To answer the Lupus question: Mine came on slowly and I did have symptoms before labs could prove it. Well, the myalgia started right after the Rituxan serum sickness. Then a few months later I started to feel like I had the flu every few weeks. It would last a few days and go away. I found out I had an elevated ANA and was referred to a Rheumatologist. He did labs every 4 months or so for two years and as time went by, things started to become positive or elevated. Also around that time I started to have joint pain which was weird. I'd have it for two weeks in my elbows, then for a few weeks in my hips, a few weeks in shoulders, etc....it kept moving but was always symmetrical. I told the doctor and he gave me Plaquenil at that time. Then I did something really stupid and started tanning for my daughter's wedding. A few months later my dsDNA was positive and I asked to be tested for APS antibodies which came back positive. Those were the clinchers for the diagnosis. I was probably headed for it but sped things up with the tanning. I'd already had a slightly elevated SED rate and low C3 and C4. That, combined with a history of ITP was enough.

Those entire two years, the Rheumatologist kept reassuring me that I didn't have Lupus. I was happy that he was monitoring me and helping me to manage symptoms and didn't really care that I didn't have a diagnosis because I really didn't want one. Shortly after I was diagnosed, he moved across the country and I had to find another doctor.

Looking back, I realize how naive I was about everything. I should have seen it coming and although I did suspect it, I didn't expect it. This is one reason why I am so gung-ho to tell people that if you have symptoms and a doctor is dismissing you, find another one. You may not have a Lupus diagnosis now, but one could be coming. Some Rheumatologists are very good about spotting potential Lupus and others just toss people aside since they don't meet the criteria. I was happy that I had a doctor who did continue to see me so that when the criteria was met, I was treated right away before things got too bad. It's the antibodies that cause the damage and if you control those, you can possibly avoid organ damage. People can go for years with symptoms and no labs to confirm it.

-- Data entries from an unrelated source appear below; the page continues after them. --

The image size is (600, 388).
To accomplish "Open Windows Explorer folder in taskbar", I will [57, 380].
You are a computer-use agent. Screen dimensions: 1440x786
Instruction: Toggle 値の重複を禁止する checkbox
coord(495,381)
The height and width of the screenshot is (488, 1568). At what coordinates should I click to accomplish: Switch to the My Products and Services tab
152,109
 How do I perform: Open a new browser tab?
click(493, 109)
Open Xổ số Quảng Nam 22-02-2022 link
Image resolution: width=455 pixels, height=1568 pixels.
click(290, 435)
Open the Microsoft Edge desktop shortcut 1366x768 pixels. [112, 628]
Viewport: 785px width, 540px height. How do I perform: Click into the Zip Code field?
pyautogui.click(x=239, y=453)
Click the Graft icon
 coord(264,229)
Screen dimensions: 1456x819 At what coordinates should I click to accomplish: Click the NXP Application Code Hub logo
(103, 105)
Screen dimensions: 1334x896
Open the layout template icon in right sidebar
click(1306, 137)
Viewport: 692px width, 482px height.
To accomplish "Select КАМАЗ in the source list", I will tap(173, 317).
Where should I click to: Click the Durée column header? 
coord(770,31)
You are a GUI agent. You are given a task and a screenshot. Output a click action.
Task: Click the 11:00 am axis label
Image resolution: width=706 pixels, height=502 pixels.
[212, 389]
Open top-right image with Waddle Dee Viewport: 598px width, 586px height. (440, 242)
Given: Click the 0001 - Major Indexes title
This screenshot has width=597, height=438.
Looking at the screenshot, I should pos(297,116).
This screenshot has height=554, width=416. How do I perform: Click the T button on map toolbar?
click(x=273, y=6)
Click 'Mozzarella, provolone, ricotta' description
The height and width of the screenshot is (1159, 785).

Milly & Sandi - I'm reading, just not talking. Thinking of you 2!

As Sandi said, don't give up looking for answers. I think of my friend who years ago was diagnosed with lupus, oh geeze I think it was at least 20 years ago. Well it turns out she had been treated for lupus all these years when really she had MS [that she only found out a few years ago].

Melinda,
I do value your opinion you have helped me more then you will ever know.
I think I will just continue on and see what happens, I just have this Lupus thing parked away in the back of my mind and I figure that the treatment for both RA and Lupus seem to be similar so I will be ok. The good thing is that the blood test are still being done and eventually something will show. I have thought of lots of dx that this could be but I can't live life being scared of something that may never happen.
Sometimes you just have to settle things in your own heart and move on and that is what I am trying to do, I will continue to research things and be aware of any changes and seek second opinions when needed. The thing I don't want is for this to be a worry to my family so it is good to be able bounce ideas around here.
Thanks all.

Sandi
I hope the side effects of 20mg are not to severe for you. Next appointment for my Rheumatologist is not until March 2012.